However, the story was spread that following his brother’s execution, Ilyich was supposed to have cried out: “No, we will not follow that road. That is not the road to take.” This is clearly made up by the Stalinists who want a better Lenin. As Trotsky wittily explained, “To whom were these words addressed? The mother was in Petersburg, Anna was still in prison. Evidently Vladimir imparted his tactical discovery to the thirteen-year-old Dimitri and the nine-year-old Maria…”[11]
Ilyich still had a strong attachment to the old Narodniks. It is no accident that throughout Lenin’s life, he always paid tribute to the memory of these fighters, including his brother, who left behind them a heroic tradition. “He [Lenin] has always inculcated into us the most ardent respect for this cluster of brilliant revolutionary fighters, the first generation of Populist revolutionists”, explained Gregory Zinoviev, in his lectures on Lenin’s life. “And comrade Lenin did not renounce this heritage. He said: This heritage belongs to us, and only to us.”[12]

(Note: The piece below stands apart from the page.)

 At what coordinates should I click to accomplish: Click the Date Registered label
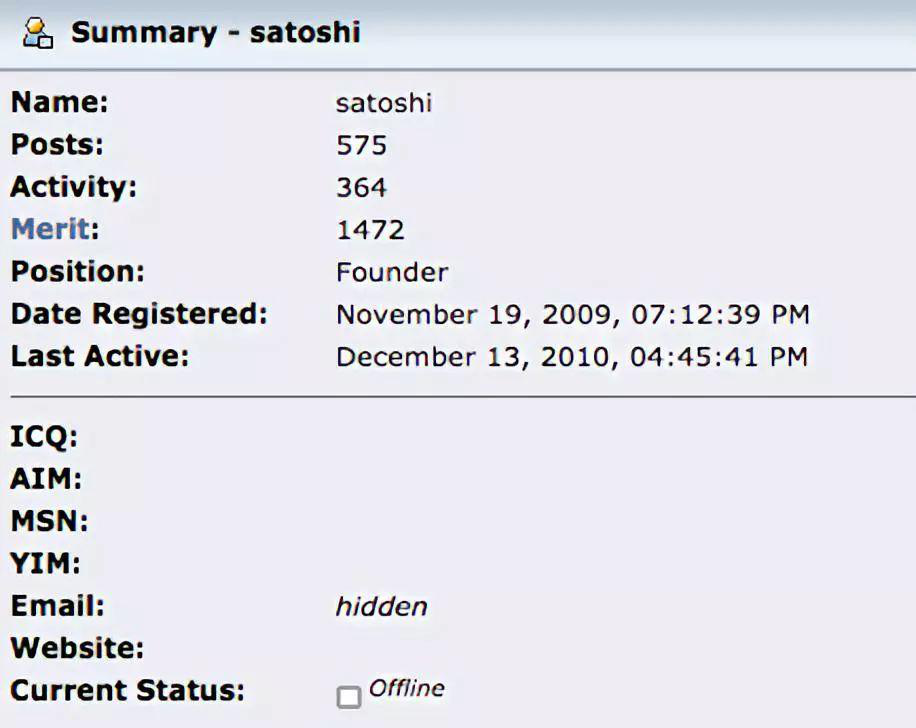click(x=139, y=314)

The Emancipation of Labour group
The Chernyi Peredel, the propaganda group led by Plekhanov that had split from ‘Land and Freedom’, was not stable. In the pressurised situation, it soon began disintegrating. “The organisation had no luck from the first days of its creation”, complained Deutsch. Its leaders – Plekhanov, Zasulich, Deutsch, Axelrod – were eventually compelled to emigrate in the course of 1880 and 1881.
However, this small exiled group of five members looked to new social forces: the industrial workers, who were the class most open to revolutionary change and socialism. The Russian proletariat was a virgin working class, newly created and largely composed of millions of dispossessed peasants, thrown off the land into the cities and into the giant foreign-owned factories. Viciously exploited, they were increasingly open to revolutionary propaganda.
Through Vera Zasulich, the group was in touch with Marx and Engels in London. As a result of this contact, they became convinced of the correctness of Marxism, and, in 1883, the year of Marx’s death, they established the ‘Group for the Emancipation of Labour’ with the aim of popularising the ideas of Marxism in Russia. Plekhanov’s small grouping therefore became the bridge between the old ‘Populism’ and the emerging Social Democracy, i.e revolutionary Marxism.
“Thus, in little Switzerland arose the nucleus of the future great party, the Russian Social Democracy, which then begat Bolshevism, the creator of the Soviet Republic”, wrote Trotsky. “The world is constructed so improvidently that the birth of great historic events is not heralded by the blowing of trumpets, and celestial bodies do not exude omens. For the first eight or ten years, the birth of Russian Marxism seemed hardly a noteworthy event.”[13]
The group remained in contact with Engels for the remainder of his life, through correspondence and even visits from Zasulich. So, it was in this period of reaction that this small embryo of Russian Social Democracy was born. It would be another ten years before the first Social Democratic organisation would be established on Russian soil. This tiny handful of dedicated comrades engaged in a struggle against the Narodnik idea that Russia could simply bypass capitalism in favour of some sort of ‘peasant’ socialism. Marx and Engels answered this point theoretically in the 1882 preface to the second Russian edition of the Communist Manifesto, published by Plekanov’s group, which linked the fate of Russia to the world revolution.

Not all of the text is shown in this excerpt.